__TUGAS YANG DIKERJAKAN__:
1. Ringkas paragraf dalam bacaan tentang Pawai Pendidikan Tomohon yang dimulai dengan "Permintaan seperti itu bukan untuk pertama kali" menjadi daftar butir singkat tanpa menghilangkan fakta utamanya.
2. Kutip tanpa perubahan bagian data dari baris yang memuat "You are a GUI" hingga baris yang memuat "Task: Tap the 'coffee vessels' clue", termasuk kedua baris tersebut.

__BACAAN__:
————

Musik Pralon, Pawai Pendidikan 2 Mei 2012 |
Lirik lagu Minahasa Opo Wananatase terdengar merdu ketika
didendangkan oleh sekolompok pemain musik pipa pralon,
“Opo wana natas'se/Tembone se mengale ngale/Tembone se mengale ngale/
Pakatuan pakalawiren….
Kuramo kalalei u langit/Tentumo kalalei un tana/Kuramo kalalei un tana/Tentumo
kalalei ta in tou…”
Lagu itu dilantunkan di muka panggung kehormatan oleh
siswa-siswi SD dengan pipa pralonnya sebagai alat musik. Masyarakat yang
menonton pun ikut menyanyikan lagu rakyat Minahasa yang sangat populer bagi
mereka. Meski siang itu terasa gerah karena teriknya mentari, namun rasanya
sejuk setelah terlibat bersama dalam menyanyikan lagu “Opo Wananatase”
“Boleh foto akang tape anak yang iko pawai?” tiba-tiba
terdengar suara dari hape teman yang berdiri di samping saya. “Yang mana
Tanta?” “Itu rombongan SD yang bawa musik pipa pralon” “oke-oke” jawab Oten,
teman fotografer yang sama-sama meliput Pawai Pendidikan Tomohon dalam rangka
Hardiknas 2 Mei yang lalu.
Permintaan seperti itu bukan untuk pertama kali saya dengar.
Dulu ketika ada pawai 17-an, saya sempat diminta hal yang sama oleh seorang Ibu
yang sedang menonton pawai. Pengalaman itu kemudian saya kisahkan kepada
teman-teman fotografer. “Udah biasa, sering ada permintaan dadakan untuk motret
anaknya yang ikut pawai”, ujar teman saya. “Fotonya nanti akan dicetak dan
dipasang di album atau dipigurakan dan dipasang di dinding kamar anaknya” jawab
yang lain.
Betapa bangganya orang tua terhadap anaknya yang ikut pawai,
batin saya. Pantas saja, kalau saya ikut dalam tim liputan saya melihat banyak
penonton berjubel ikut memotret dari pingir jalan. Berbagai macam kamera dan
video camera dipakai untuk tak mau ketinggalan merekam momen pawai itu. Bukan
untuk narsis, saya kira, tetapi betapa berharganya kebanggaan orang tua
terhadap anaknya.

————

__DATA YANG TERSEDIA__:
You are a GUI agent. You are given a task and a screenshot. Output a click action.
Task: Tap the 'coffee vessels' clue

————

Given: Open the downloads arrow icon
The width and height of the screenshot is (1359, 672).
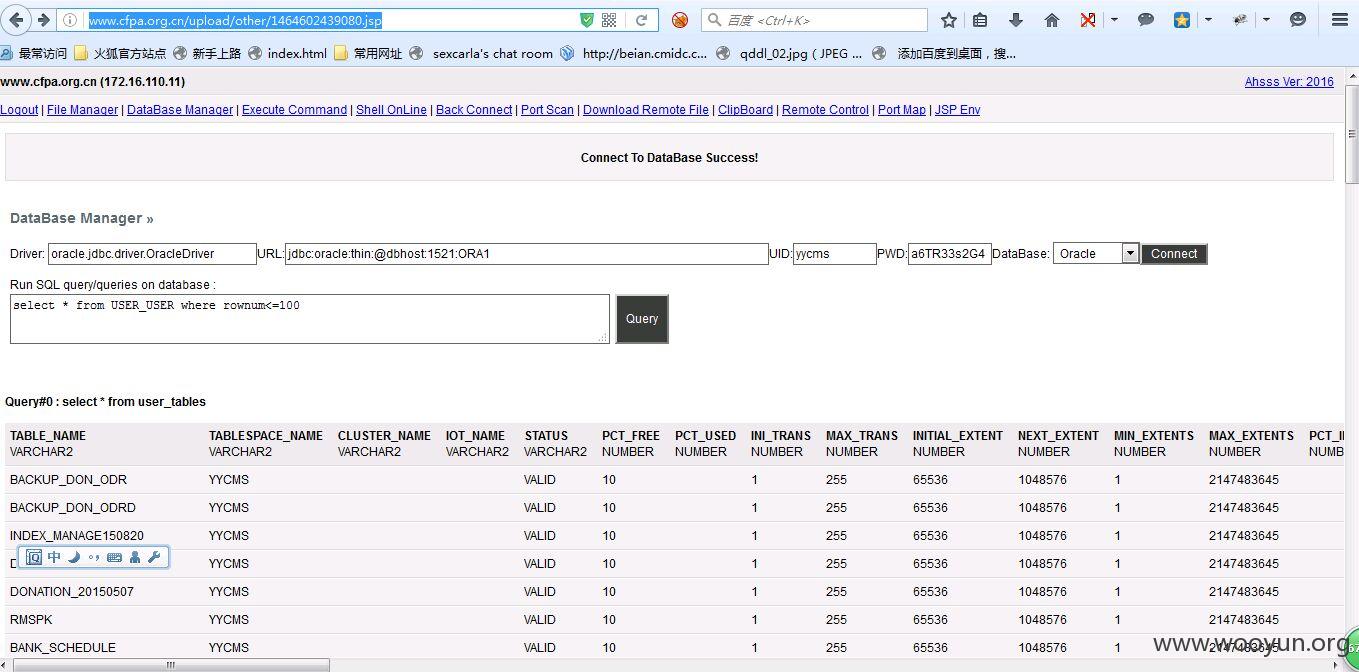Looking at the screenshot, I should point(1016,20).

————

__JAWABAN__:
1.
- Permintaan semacam itu sudah pernah didengar sebelumnya.
- Saat pawai 17-an, seorang ibu yang sedang menonton pawai meminta hal yang sama.
- Pengalaman itu diceritakan kepada teman-teman fotografer.
- Seorang teman mengatakan permintaan dadakan untuk memotret anak yang ikut pawai sudah biasa dan sering terjadi.
- Teman lain menambahkan bahwa foto itu nantinya dicetak, lalu dipasang di album atau dibingkai dan digantung di dinding kamar anaknya.

2.
You are a GUI agent. You are given a task and a screenshot. Output a click action.
Task: Tap the 'coffee vessels' clue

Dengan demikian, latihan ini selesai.